Réponses mises en place
Pour pallier ces effets, plusieurs mesures ont été adoptées:
- Formation ciblée: Des ateliers de sensibilisation sur l’analyse critique des informations ont permis aux équipes de distinguer les faits réels des rumeurs. Ces formations ont renforcé leur capacité à gérer les interactions communautaires dans un contexte de désinformation.
- Soutien psychologique: La Croix-Rouge a mis en place des groupes de parole et un accompagnement psychologique pour aider les membres à surmonter le stress. Cette initiative a favorisé un environnement de soutien mutuel.
- Canaux d’information centralisés: La création d’une plateforme interne pour les mises à jour officielles sur mpox a réduit la confusion, offrant aux volontaires un accès direct à des informations validées.
Leçons apprises et recommandations
- Importance de la communication interne : Les informations claires et centralisées réduisent l’impact des infodémies et permettent aux équipes de travailler en confiance.
- Renforcement des capacités psycho-sociales : l’inclusion d’un volet de soutien psychologique dans les formations de gestion de crise améliore la résilience des volontaires face au stress prolongé.

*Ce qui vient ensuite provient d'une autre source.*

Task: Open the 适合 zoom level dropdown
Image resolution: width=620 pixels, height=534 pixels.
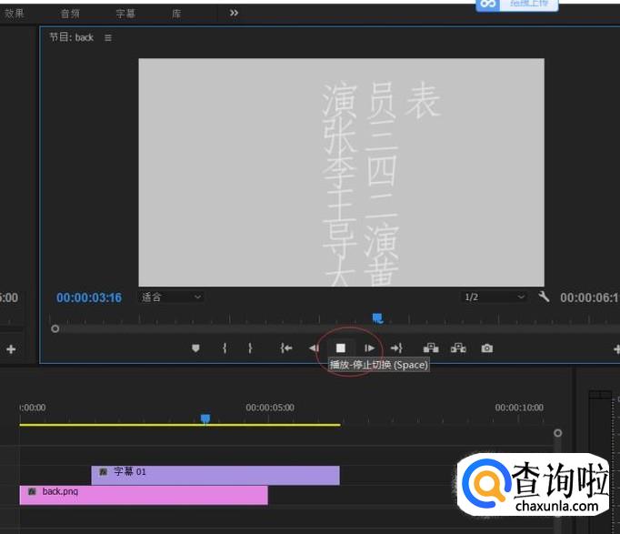Action: coord(171,297)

- Partenariats avec les médias : la collaboration avec les plateformes médiatiques (dont les radios communautaires) pour diffuser des messages cohérents, contextualisés et fiables, dans les langues locales, contribue à limiter la propagation des rumeurs dans les communautés.
Conclusion
L’épidémie de mpox au Gabon a révélé l’impact des infodémies sur les acteurs de première ligne, soulignant l’importance de stratégies combinant communication, soutien psychologique et formation pour renforcer leur résilience. Cette expérience offre des enseignements précieux pour améliorer la réponse globale aux crises sanitaires, en s’appuyant sur des approches adaptatives et reproductibles. En protégeant ceux qui protègent les autres, ces efforts contribuent à renforcer durablement les capacités des systèmes de santé face aux urgences actuelles et futures.